START READING TEXT

Legend: Type 2 PCR demonstrating generalized epileptic discharge at higher temporal resolution (the transparent line marks the initial phase of generalized discharge at PI1–2). Note the driving response at O1–6, P5–6, PIH1–2, and the SFG grid. For electrode abbreviations see Fig. 1.

The O and P strips did not demonstrate any spontaneous ictal or interictal discharges. While the right frontal cortex demonstrated continuous periodic IEDs interictally, these were not altered by ILS or photoepileptic responses. Following one GTCS, our patient demonstrated a cluster of spontaneous generalized myoclonic seizures, and the associated ictal discharge involved the same electrodes as the Type 2 PCR, with the exception of the O and P strips.

Discussion

Our patient with medically refractory partial epilepsy due to focal cortical dysplasia demonstrated generalized and PCRs, which were recorded by ic-EEG for the first time. Despite the focal cortical dysplasia underlying his refractory partial epilepsy, our patient had spontaneous generalized myoclonic seizures, as well as generalized PPRs and PCRs, which were electroclinically distinct from his focal IEDs and seizures. Evidence of persistent generalized IEDs and PPRs even after successful epilepsy surgery further supports the presence of a separate GGE phenotype. The coexistence of genetic generalized and symptomatic focal epilepsies has been described in the setting of ic-EEG evaluations and EEG–fMRI studies [7], [8]. In one surgical case series, as in our patient, the generalized epilepsy phenotype persisted despite the successful treatment of the focal epilepsy [7].

Photoparoxysmal responses were characterized by activation of multifocal discharges in the parieto-occipital, posterior cingulate, and medial prefrontal cortices, demonstrating a posterior-to-anterior propagation or by a frontally predominant generalized discharge. The prominent parietal activation during PPRs reflects findings of cortical synchronization in MEG and fMRI studies [4], [5]. Photoconvulsive responses were characterized by either a bilateral upper extremity myoclonus lasting throughout the stimulus associated with activation of the motor cortices (Type 1) or a brief generalized myoclonic seizure associated with a frontally-predominant generalized ictal discharge extensively involving the premotor cortices (Type 2). Regional posterior-to-anterior propagation was noted in the Type 1 PCR, from the parietal lobe cortices to the motor and premotor cortices. The Type 2 PCR did not demonstrate a similar corticocortical propagation; rather, the emergence of a generalized spike-and-wave discharge suggests activation of a cortical–subcortical network, albeit with a lead from the posterior cingulate region and after medial parietal spiking. Both types of PCRs could occur during the same stimulus but could involve different cortical areas, suggesting activation of distinct corticocortical or cortical–subcortical networks. Regardless of the pathway, PCRs only occurred when PDRs involved the medial parietal cortices. Furthermore, spiking during ILS was first noted in occipital and parietal regions prior to the sensorimotor cortices and frontal lobes. This finding contradicts the pervasive view that photoepileptic responses are generated frontocentrally [6], [9], [10].

END READING TEXT
START PROVIDED MATERIAL

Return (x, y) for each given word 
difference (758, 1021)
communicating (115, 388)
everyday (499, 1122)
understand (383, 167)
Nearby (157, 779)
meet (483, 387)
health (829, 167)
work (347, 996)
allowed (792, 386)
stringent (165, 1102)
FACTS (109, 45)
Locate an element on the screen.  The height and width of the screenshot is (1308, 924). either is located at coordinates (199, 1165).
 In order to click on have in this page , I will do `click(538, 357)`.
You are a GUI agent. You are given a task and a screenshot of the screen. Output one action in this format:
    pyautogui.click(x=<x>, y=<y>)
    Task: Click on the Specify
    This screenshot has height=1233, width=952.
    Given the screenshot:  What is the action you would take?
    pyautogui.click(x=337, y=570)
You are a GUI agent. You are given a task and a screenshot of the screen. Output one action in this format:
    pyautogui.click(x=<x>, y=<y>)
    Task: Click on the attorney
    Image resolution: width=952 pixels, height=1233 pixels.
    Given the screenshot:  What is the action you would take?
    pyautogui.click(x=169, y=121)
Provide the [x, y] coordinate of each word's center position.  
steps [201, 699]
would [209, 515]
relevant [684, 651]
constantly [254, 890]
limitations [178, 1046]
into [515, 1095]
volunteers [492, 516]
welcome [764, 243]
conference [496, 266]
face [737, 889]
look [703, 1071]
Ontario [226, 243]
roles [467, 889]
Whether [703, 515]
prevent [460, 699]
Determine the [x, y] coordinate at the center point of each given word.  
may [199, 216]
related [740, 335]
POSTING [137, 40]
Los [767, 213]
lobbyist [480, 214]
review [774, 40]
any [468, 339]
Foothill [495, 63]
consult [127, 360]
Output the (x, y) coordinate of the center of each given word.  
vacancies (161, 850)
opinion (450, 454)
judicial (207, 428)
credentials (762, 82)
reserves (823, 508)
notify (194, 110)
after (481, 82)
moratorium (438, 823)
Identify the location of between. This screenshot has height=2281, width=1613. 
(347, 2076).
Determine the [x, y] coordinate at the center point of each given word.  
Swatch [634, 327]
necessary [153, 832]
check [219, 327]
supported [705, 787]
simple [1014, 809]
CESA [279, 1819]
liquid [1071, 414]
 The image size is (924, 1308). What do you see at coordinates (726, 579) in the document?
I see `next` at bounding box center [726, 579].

END PROVIDED MATERIAL

Rewrite the passage of the epilepsy case report that begins at the words "Our patient with" and stops after "focal epilepsy [7].", substituting "FCD" for "focal cortical dysplasia".

Our patient with medically refractory partial epilepsy due to FCD demonstrated generalized and PCRs, which were recorded by ic-EEG for the first time. Despite the FCD underlying his refractory partial epilepsy, our patient had spontaneous generalized myoclonic seizures, as well as generalized PPRs and PCRs, which were electroclinically distinct from his focal IEDs and seizures. Evidence of persistent generalized IEDs and PPRs even after successful epilepsy surgery further supports the presence of a separate GGE phenotype. The coexistence of genetic generalized and symptomatic focal epilepsies has been described in the setting of ic-EEG evaluations and EEG–fMRI studies [7], [8]. In one surgical case series, as in our patient, the generalized epilepsy phenotype persisted despite the successful treatment of the focal epilepsy [7].